WHAT NEEDS TO BE DONE — Where does the string "agent" appear? Copy every line of the entries below that holds it.

Dataset items

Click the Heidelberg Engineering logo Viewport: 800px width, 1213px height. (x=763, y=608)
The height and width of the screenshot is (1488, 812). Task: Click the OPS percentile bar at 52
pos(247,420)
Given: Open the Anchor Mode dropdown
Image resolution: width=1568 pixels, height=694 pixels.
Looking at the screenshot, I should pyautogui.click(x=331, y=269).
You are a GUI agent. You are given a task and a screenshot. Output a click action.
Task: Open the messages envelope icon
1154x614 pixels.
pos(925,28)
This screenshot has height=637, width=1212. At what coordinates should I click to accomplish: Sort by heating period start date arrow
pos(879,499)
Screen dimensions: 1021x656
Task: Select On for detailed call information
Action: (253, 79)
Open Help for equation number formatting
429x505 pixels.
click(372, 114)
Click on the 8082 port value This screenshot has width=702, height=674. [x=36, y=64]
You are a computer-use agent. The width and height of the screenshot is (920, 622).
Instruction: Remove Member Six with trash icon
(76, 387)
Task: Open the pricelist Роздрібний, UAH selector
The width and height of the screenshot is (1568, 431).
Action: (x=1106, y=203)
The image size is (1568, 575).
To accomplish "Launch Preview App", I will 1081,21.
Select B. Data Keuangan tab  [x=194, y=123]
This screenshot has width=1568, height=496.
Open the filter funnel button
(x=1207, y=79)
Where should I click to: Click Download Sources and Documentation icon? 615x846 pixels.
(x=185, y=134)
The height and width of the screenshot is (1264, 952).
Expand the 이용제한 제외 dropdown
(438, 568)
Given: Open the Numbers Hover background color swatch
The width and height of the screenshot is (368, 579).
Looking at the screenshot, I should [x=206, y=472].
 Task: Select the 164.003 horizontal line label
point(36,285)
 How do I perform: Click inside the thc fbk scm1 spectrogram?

EXERCISE SOLUTION —
You are a GUI agent. You are given a task and a screenshot. Output a click action.
You are a computer-use agent. The width and height of the screenshot is (920, 622).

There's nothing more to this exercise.